(REQUIRED ACTION): Beginning with the line that contains "This screenshot has" in the material below, print each line exactly until the line that contains "Screen dimensions: 1064x601" has been printed, then stop.

(PROVIDED MATERIAL):
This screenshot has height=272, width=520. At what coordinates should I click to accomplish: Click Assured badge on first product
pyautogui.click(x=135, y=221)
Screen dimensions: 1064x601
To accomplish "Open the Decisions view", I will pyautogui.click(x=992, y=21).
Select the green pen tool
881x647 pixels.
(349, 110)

---

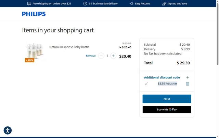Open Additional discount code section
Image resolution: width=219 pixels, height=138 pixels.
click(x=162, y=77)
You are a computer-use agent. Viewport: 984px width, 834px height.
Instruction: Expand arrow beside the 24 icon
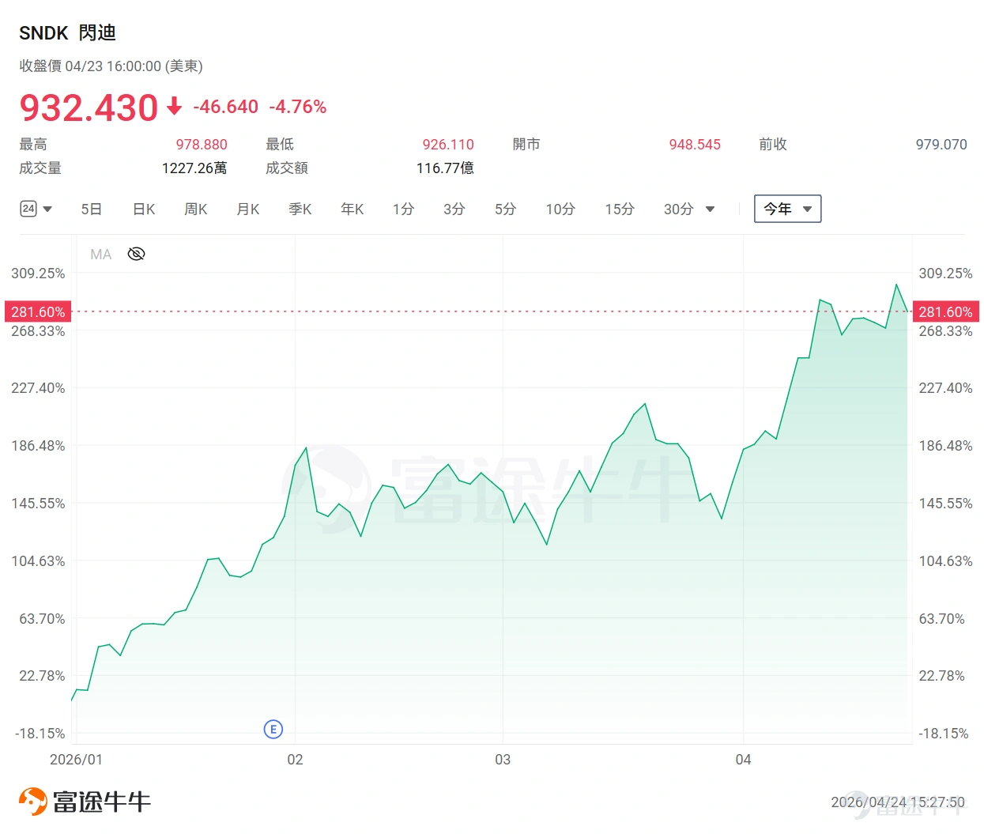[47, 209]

--

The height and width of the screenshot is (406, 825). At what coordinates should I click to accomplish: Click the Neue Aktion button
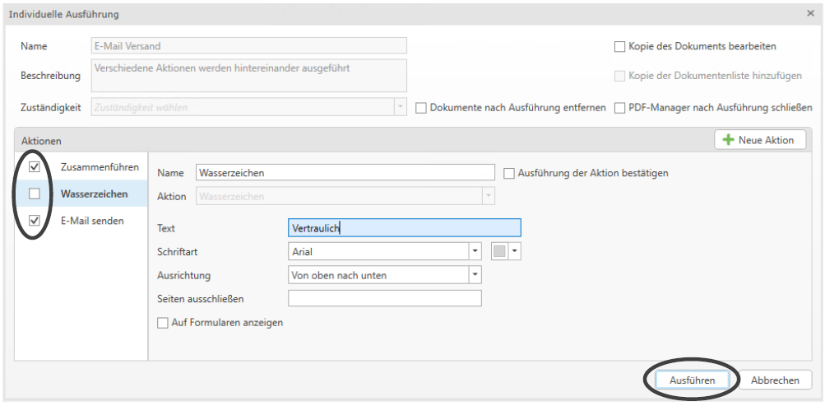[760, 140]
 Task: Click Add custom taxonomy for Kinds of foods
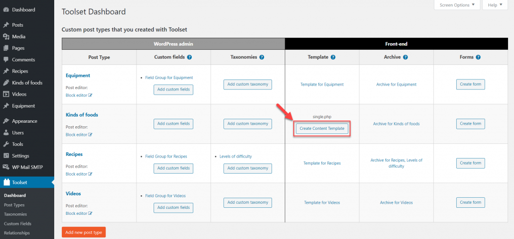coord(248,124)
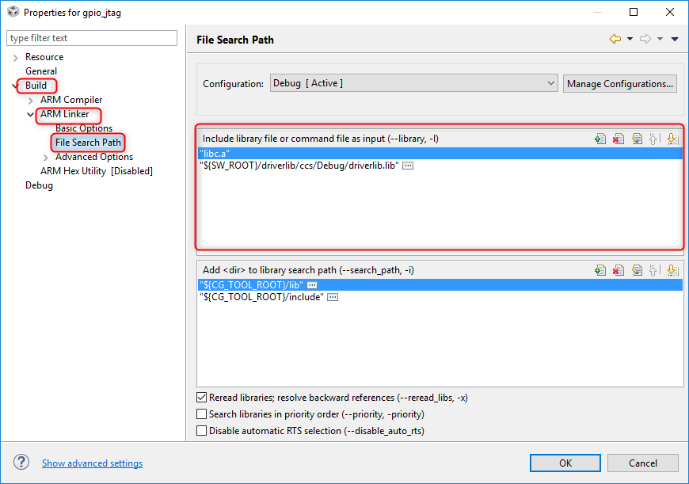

(SOLUTION FOR THIS PROBLEM):
This screenshot has height=272, width=520. At what coordinates should I click to accomplish: Click Assured badge on first product
pyautogui.click(x=135, y=221)
Screen dimensions: 1064x601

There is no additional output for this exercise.